By August, between 5,000 and 6,000 people will be due money, said Steve Fowler, director of unemployment insurance at the Colorado Department of Labor and Employment.
Those who qualify for the extension will get payments retroactive to July 1.
The new law, Senate Bill 247, signed by Gov. Bill Ritter in June, would, among other things, grant another 20 weeks of unemployment benefits to Coloradans looking for work.
Fowler said the department has been working "diligently" on figuring out who qualifies for the benefits extension since May, when the bill passed, but the department's limited resources have slowed the process.
"We're empathetic," Fowler said. "The thing that's impressed me the most is the way the staff is concerned with getting payments out. We understand the difficulty this places individuals in.
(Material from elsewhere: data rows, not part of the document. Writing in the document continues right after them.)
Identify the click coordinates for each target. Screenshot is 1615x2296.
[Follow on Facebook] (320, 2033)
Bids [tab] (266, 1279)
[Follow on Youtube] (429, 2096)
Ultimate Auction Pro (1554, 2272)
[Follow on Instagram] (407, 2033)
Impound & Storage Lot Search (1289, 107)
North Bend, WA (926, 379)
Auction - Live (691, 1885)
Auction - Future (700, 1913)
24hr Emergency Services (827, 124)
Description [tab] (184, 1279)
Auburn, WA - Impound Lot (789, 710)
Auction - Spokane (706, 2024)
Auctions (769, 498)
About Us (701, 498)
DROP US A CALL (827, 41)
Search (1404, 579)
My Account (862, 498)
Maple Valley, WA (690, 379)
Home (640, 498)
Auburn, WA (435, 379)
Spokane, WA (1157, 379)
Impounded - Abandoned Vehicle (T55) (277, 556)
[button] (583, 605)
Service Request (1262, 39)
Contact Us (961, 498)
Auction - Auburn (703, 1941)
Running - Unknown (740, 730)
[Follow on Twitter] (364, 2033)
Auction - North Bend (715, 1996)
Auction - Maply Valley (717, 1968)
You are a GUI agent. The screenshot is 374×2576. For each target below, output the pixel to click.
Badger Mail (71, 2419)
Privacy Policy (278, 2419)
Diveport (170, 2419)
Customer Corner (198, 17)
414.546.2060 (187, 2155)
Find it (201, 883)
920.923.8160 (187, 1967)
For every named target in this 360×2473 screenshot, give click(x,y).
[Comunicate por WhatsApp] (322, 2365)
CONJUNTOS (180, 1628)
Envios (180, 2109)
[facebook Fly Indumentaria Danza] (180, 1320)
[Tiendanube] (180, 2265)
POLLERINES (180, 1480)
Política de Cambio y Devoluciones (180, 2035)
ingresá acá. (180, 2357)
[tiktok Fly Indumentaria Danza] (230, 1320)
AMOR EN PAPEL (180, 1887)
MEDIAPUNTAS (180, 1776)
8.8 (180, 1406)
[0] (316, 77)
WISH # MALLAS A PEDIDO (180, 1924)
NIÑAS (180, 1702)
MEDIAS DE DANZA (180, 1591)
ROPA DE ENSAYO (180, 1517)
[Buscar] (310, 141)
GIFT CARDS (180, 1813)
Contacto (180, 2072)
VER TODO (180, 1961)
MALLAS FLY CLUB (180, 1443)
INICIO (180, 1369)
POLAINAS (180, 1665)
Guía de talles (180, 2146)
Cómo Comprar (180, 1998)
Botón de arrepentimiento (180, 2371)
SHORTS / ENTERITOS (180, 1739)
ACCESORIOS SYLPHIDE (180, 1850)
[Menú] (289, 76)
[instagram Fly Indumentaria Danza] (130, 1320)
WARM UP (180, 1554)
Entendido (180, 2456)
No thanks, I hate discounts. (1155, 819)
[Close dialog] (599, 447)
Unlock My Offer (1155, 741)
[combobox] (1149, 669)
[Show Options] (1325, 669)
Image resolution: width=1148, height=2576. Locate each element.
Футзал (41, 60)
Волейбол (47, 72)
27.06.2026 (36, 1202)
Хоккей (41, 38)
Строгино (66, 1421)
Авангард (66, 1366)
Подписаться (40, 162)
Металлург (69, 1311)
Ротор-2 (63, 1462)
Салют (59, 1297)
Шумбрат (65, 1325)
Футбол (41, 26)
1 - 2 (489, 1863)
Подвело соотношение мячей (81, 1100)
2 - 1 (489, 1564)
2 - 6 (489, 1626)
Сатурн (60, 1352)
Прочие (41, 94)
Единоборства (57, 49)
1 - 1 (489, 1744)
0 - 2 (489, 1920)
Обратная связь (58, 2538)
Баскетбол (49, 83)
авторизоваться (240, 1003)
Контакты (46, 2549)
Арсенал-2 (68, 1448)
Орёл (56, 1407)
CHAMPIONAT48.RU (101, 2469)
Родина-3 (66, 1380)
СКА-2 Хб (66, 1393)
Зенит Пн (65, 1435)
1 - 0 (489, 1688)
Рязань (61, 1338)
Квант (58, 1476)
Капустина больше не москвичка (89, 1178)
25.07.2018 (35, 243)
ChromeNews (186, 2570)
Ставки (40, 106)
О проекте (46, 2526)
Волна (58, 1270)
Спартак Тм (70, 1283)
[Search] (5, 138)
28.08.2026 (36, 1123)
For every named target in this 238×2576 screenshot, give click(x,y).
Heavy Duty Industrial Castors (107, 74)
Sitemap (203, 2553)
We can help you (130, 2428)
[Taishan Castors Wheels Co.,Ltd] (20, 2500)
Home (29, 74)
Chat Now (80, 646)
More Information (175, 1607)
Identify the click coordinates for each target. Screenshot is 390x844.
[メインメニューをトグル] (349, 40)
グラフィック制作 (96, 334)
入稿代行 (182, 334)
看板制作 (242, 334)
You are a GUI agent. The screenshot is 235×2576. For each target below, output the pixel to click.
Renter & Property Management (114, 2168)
This is the fastest we can respond."
This is the latest wrinkle at the state Department of Labor and Employment, which has been besieged with people seeking unemployment help since large numbers of Coloradans started getting laid off last fall.
Last month, the department's computer system for taking claims crashed repeatedly, forcing thousands of people seeking unemployment benefits online to call the offices instead. Phone lines were jammed for days.
About 160,000 people in Colorado are collecting unemployment benefits. The state's unemployment rate in May was 7.6 percent.
The new law released $127 million in federal stimulus dollars to backfill the state's unemployment benefits trust fund.
In addition to 20 more weeks of unemployment help, the law allows people to collect benefits based on the most recent quarter they worked, rather than the first four of the past five quarters, the previous standard. About 1,800 more people a year will be eligible for benefits using this criteria, according to the Bell Policy Center.
Rich Jones, director of policy and research at Bell, said he understands how difficult it is for the state to determine who qualifies for the additional money, but the 20-week extension money should be coursing through the economy right now.
"People really need the money," he said. "One of the major reasons this is part of the stimulus package is so it gets out there and is spent in the economy."
State Rep. Sal Pace, who co-sponsored the new law, was more blunt.
"It's really problematic for people to wait for a couple of months," said Pace, of Pueblo. "The intention of the bill was that the money would be available July 1. . . . We need to figure out how to make that happen immediately."
In order to qualify for the additional 20 weeks, unemployed Coloradans must have already exhausted 59 weeks of unemployment benefits.
Originally, Colorado provided 26 weeks of unemployment. Late last year, when millions of Americans began losing jobs, Congress authorized an additional 20 weeks of benefits for people who had run through that money and were still looking for jobs.
Then, in February, Colorado's average unemployment rate hit 6 percent, which released more federal money to extend unemployment insurance for another 13 weeks.
Kathy White, project director at the Colorado Fiscal Policy Institute, urged people to take heart that the money is there.
"While they're working out the details, the help is here," she said. "It's tough, but at least this state did what was needed to make sure our unemployed folks get help available."